Adams Golf gets creative with its Idea Irons ($599.99). Instead of three- and four-irons, the company substitutes what it calls Long Iron i-Woods. These clubs look more like compact fairway woods than they do irons, and the stylish clubheads vaguely resemble Microsoft's latest computer mouse. At seventeen degrees and twenty-one degrees of loft, the three- and four-irons in this set are significantly less lofted than corresponding traditional irons (typically twenty-one and twenty-four degrees of loft), but their low centers of gravity, slightly longer shafts and rounded soleplates make hitting the ball high off a tight fairway lie or digging it out of light rough far easier than with traditional clubs. The midclubs in the set have a hollow back design, and the short irons are more conventional. As different as the three- and four-irons looked from the rest of the set, the continuity of feel and progression of trajectory were excellent. Available in graphite or graphite-tip steel shafts, right- and left-hand. Call 800-622-0609 or visit adamsgolf.com.
WILSON FAT SHAFT
Wilson Golf's newest Fat Shaft Irons ($499.99 steel shafts) are designed primarily for mid- to high-handicap players who want all the confidence they can get standing over long-iron shots. The three- and four-irons have been replaced by hybrid clubs similar to those in the Adams set, except with even more offset (to make it harder to slice) and the company's highly successful "Fat" shaft, whose wider-than-average tip helps reduce clubhead twisting at impact. The rest of the clubs in the set resemble more-traditional game-improvement irons, with oversize faces, plenty of offset and wide soles. Available in right- and left-hand. Call 800-469-4576 or visit wilson.com/golf.
MIZUNO'S BRIDGE IRONS
Mizuno's muscle-back MP-series blades have long been a favorite among pure-swinging PGA Tour players seeking maximum feedback and the ability to maneuver the ball. At the other end of the Mizuno spectrum, the MX-series offers generous game-improvement features in the company's legendary forged-steel format. The new Mizuno MP-30 Irons ($1,099 steel shafts) bridge the gap for better players who want the classic look and feel of a muscle back with a subtle dose of perimeter-weighted help thrown in, especially in the longer irons. The half-cavity back forged clubheads, with their appealingly thin top line, are smaller than they are on most irons these days and make it easy to work the ball, but we definitely felt less penalized on slight mis-hits than we do using pure blades. In right-hand only (left-hand available in February). Call 800-966-1211 or visit mizunousa.com.

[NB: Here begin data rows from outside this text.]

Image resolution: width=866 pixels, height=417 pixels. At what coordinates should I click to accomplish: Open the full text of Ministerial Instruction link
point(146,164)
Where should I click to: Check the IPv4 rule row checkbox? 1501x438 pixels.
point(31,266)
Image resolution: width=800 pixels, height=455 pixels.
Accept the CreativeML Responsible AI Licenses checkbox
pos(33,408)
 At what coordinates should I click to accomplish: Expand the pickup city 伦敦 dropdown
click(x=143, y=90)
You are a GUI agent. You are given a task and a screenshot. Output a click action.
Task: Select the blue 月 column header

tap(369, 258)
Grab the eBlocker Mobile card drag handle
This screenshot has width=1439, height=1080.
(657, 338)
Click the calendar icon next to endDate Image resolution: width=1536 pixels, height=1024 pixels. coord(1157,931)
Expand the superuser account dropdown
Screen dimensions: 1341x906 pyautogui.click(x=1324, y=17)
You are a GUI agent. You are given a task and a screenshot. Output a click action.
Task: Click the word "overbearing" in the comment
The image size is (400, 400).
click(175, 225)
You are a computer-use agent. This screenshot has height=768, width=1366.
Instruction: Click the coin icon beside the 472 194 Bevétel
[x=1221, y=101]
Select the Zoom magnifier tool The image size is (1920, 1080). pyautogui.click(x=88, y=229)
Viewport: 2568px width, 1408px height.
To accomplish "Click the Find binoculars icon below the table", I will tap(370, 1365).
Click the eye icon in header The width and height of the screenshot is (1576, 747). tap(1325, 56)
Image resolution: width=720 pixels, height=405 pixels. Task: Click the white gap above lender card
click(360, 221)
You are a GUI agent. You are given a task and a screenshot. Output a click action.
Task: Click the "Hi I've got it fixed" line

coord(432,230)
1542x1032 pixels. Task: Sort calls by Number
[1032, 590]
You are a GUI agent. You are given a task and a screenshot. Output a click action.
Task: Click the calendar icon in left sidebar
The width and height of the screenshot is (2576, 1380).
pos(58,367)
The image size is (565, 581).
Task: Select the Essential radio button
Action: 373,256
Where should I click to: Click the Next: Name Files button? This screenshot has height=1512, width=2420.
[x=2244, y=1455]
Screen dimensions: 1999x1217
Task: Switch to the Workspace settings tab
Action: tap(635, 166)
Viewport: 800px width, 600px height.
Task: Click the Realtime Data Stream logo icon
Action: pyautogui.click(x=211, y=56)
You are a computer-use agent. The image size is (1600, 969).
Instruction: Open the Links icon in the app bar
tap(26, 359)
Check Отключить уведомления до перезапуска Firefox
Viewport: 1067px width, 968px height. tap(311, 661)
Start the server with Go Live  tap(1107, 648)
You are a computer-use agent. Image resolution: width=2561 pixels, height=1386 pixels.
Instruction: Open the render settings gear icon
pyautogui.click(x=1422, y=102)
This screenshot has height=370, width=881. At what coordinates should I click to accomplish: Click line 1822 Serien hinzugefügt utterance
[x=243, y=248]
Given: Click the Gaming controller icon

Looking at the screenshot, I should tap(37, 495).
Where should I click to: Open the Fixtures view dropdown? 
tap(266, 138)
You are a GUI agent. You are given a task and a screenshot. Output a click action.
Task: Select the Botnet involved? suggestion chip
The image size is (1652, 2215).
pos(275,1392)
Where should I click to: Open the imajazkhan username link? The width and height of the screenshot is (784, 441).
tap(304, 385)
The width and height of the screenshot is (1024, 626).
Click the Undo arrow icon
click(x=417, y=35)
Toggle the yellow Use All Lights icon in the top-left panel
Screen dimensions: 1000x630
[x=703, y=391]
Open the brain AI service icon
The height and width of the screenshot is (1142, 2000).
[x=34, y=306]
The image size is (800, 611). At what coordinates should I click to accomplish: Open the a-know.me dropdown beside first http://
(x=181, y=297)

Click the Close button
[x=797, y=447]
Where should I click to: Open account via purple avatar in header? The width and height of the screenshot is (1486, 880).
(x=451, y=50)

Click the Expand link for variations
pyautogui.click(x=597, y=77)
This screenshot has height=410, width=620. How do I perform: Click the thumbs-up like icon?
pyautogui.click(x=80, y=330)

The round begins in midday sun but ends in a cold slanting rain at dusk. You wouldn't expect one garment to handle both these extremes, but the Sun Mountain A/T Latitude Jacket ($179) just might. Part of the new A/T (Advanced Technical) line, this breathable, 95-percent-waterproof windbreaker stays comfortable in temperatures from the mid-forties into the upper seventies—no mean trick. Stretchy material at the shoulders and elbows promotes free swings, and the zipper plackets are welded, not sewn, to prevent leakage. The fabric was pleasingly quiet when we made our brilliant swings; the tidy scorecard pocket at chest level was surprisingly convenient. Available in red, black or blue with black trim (matching pants, $169). Call 800-227-9226 or visit sunmountain.com.
BALLY, NO BUNION
It took more than a century, but Bally, the famed European brand of high-quality dress footwear, has finally come to market with golf shoes. Some of the models, like the Bally Classic Business ($300, pictured), are part of a special Nick Faldo line that features permanent hard-rubber nubbins on the sole instead of the usual replaceable cleats. Faldo wears these soles on Tour, and we agree with him that they provide remarkable stability on the course. Crafted from soft leather waterproofed with a patented membrane, each pair is available with three interchangeable insoles (narrow, medium and wide) and comes with two red, plush, Bally-logoed shoe bags. Call 800-437-2526.